◆ What needs to be done
Task for the records below: repeat the line containing "Task: Click the okko.tv site favicon" and every line after it, exactly and with nothing else, but leave out the pictures.

Available data Start Marker

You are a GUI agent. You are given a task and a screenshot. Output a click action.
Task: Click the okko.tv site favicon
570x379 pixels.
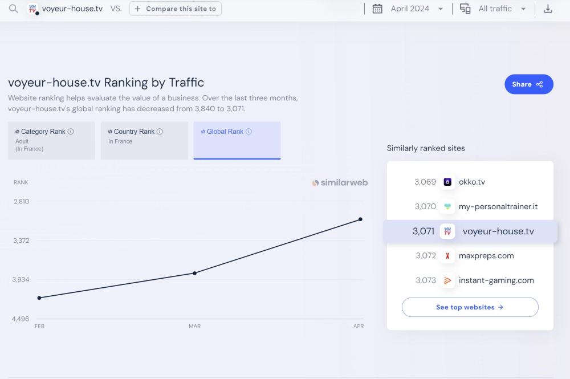447,182
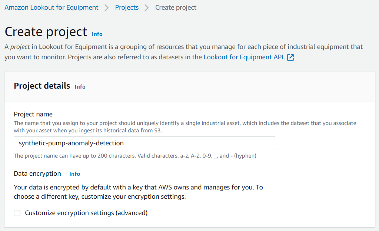Click the chevron after Amazon Lookout for Equipment
The width and height of the screenshot is (379, 231).
click(x=107, y=8)
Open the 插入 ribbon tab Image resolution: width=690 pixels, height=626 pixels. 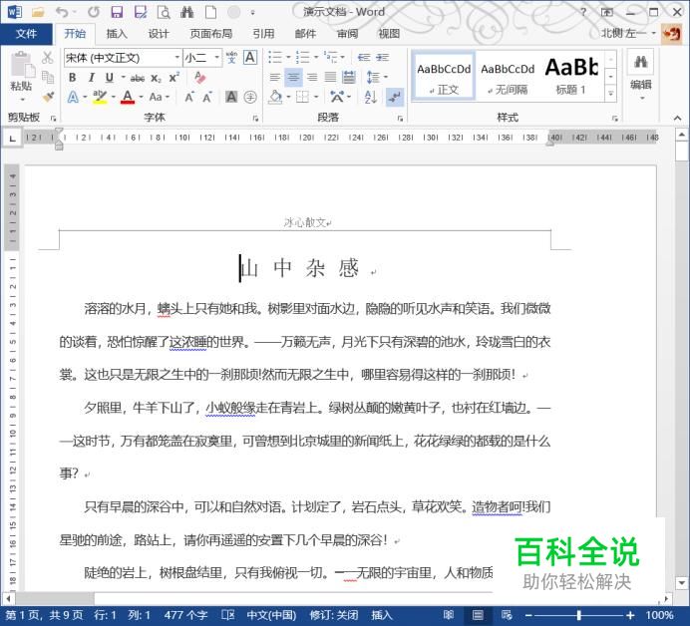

Available data End Marker

◆ Solution to the exercise
Task: Click the okko.tv site favicon
570x379 pixels.
447,182
Click the chevron after Amazon Lookout for Equipment
The width and height of the screenshot is (379, 231).
click(x=107, y=8)
Open the 插入 ribbon tab Image resolution: width=690 pixels, height=626 pixels. 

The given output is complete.